For example, a semiconductor layer (p-Si film) is provided on the
base material 70 and the semiconductor layer is patterned so that
the portion used in the circuit layer 74 may be selectively left,
and thereby, the semiconductor region 82 is formed.
[0030] A gate electrode 86 is placed via a gate insulating film 84
on the channel part of the TFT 72. The gate insulating film 84 is
representatively formed using TEOS. The gate electrode 86 is formed
by patterning of a metal film formed by sputtering or the like, for
example. An interlayer insulating layer 88 is placed to cover the
gate electrode 86 on the gate electrode 86. The interlayer
insulating layer 88 is formed using e.g. the inorganic insulating
material. In the semiconductor region 82 (p-Si) serving as the
source/drain part of the TFT 72, an impurity is introduced by ion
implantation, further, a source electrode 90a and a drain electrode
90b electrically connected thereto are formed, and thereby, the TFT
72 is formed.
[0031] An interlayer insulating film 92 is placed on the TFT 72. A
wire 94 is placed on the surface of the interlayer insulating film
92. The wire 94 is formed by patterning of a metal film formed by
sputtering or the like, for example. For example, the wire 116 and
the scanning signal line 28, the picture signal line 30, and the
drive power supply line 32 shown in FIG. 1 may be formed by a
multilayer wiring structure using the metal film forming the wire
94 and the metal film used for formation of the gate electrode 86,
the source electrode 90a and the drain electrode 90b. On the
structure, a planarizing film 96 and a passivation film 98 are
formed and, in the display area 42, the OLED 6 is formed on the
passivation film 98. The planarizing film 96 is formed using e.g. a
resin material. The passivation film 98 is formed using e.g. an
inorganic insulating material such as SiN.sub.y.

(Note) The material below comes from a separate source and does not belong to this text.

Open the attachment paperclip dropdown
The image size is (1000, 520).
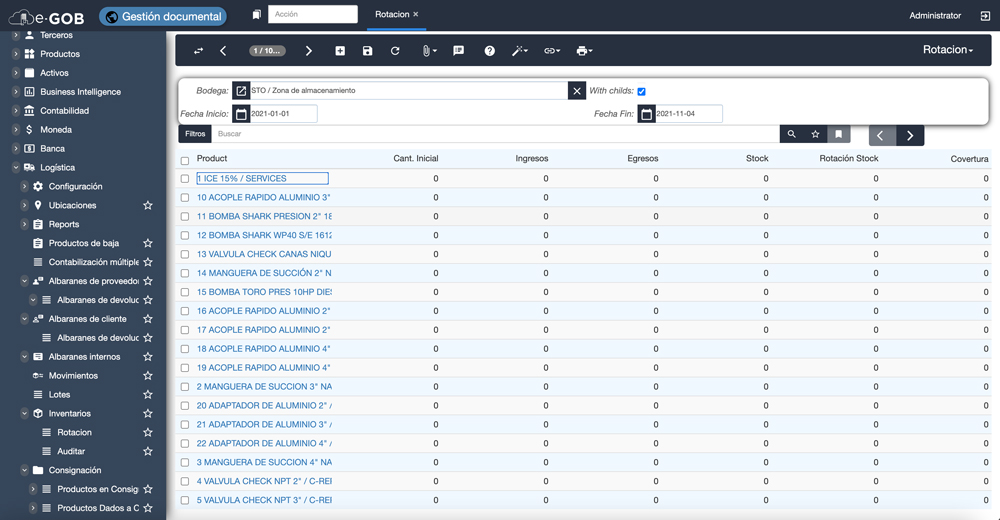[428, 51]
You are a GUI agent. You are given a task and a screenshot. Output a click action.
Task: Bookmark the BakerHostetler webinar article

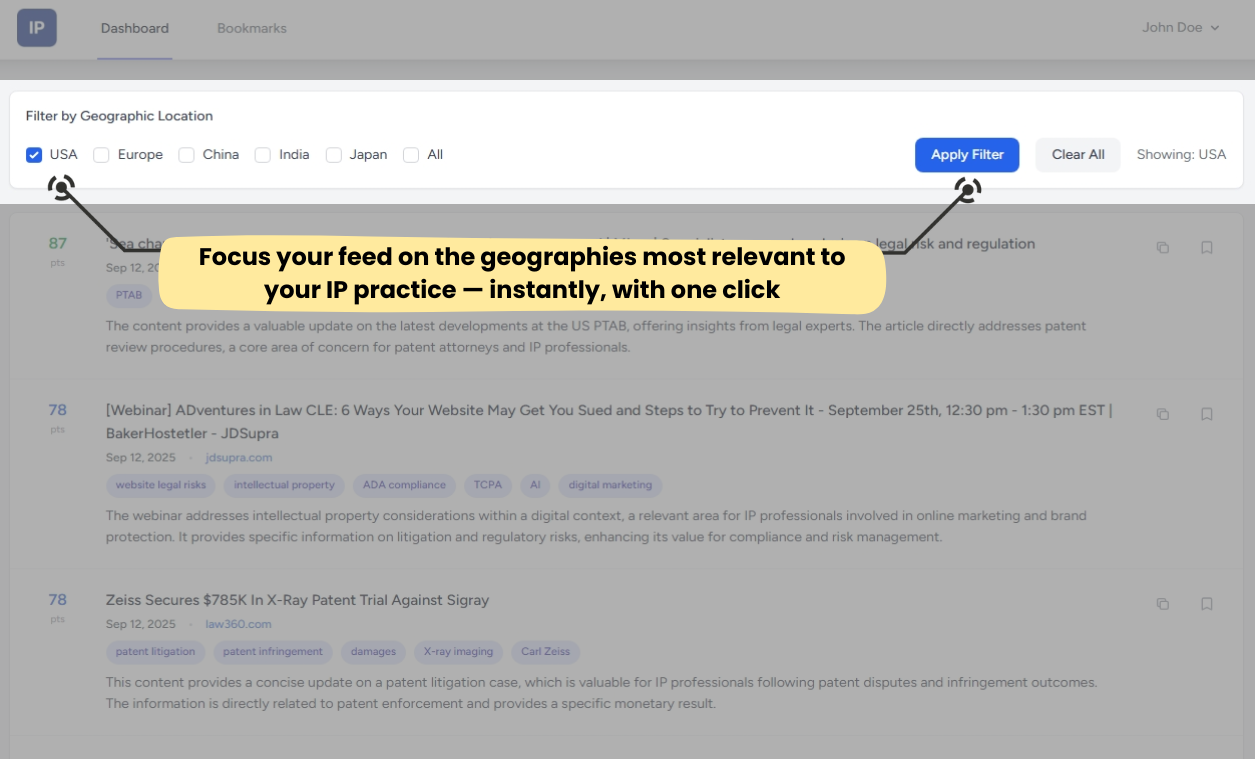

[0032] The OLED 6 includes a lower electrode 100, an organic
material layer 102, and an upper electrode 104. Specifically, the
organic material layer 102 includes a hole transport layer, a light
emission layer, an electron transport layer, etc. The OLED 6 is
representatively formed by stacking of the lower electrode 100, the
organic material layer 102, and the upper electrode 104 from the
base material 70 side in this order. In the embodiment, the lower
electrode 100 serve as the anode of the OLED 6 and the upper
electrode 104 serves as the cathode thereof.
[0033] If the TFT 72 shown in FIG. 3 is the drive TFT 12 having a
n-channel, the lower electrode 100 is connected to the source
electrode 90a of the TFT 72. Specifically, after the formation of
the above described planarizing film 96, a contact hole 110 for
connection of the lower electrode 100 to the TFT 72 is formed, and
the lower electrode 100 connected to the TFT 72 is formed for the
respective pixels by patterning of the conducting part formed on
the surface of the planarizing film 96 and inside the contact hole
110, for example. The lower electrode is formed using e.g. a
transmissive conducting material including ITO (Indium Tin Oxide)
and IZO (Indium Zinc Oxide), a metal including Ag and Al.
[0034] On the structure, a rib 112 for separating the pixels are
placed. For example, after the formation of the lower electrode
100, the rib 112 is formed in the boundary between the pixels, and
the organic material layer 102 and the upper electrode 104 are
stacked in the effective region (the region in which the lower
electrode 100 is exposed) of the pixel surrounded by the rib 112.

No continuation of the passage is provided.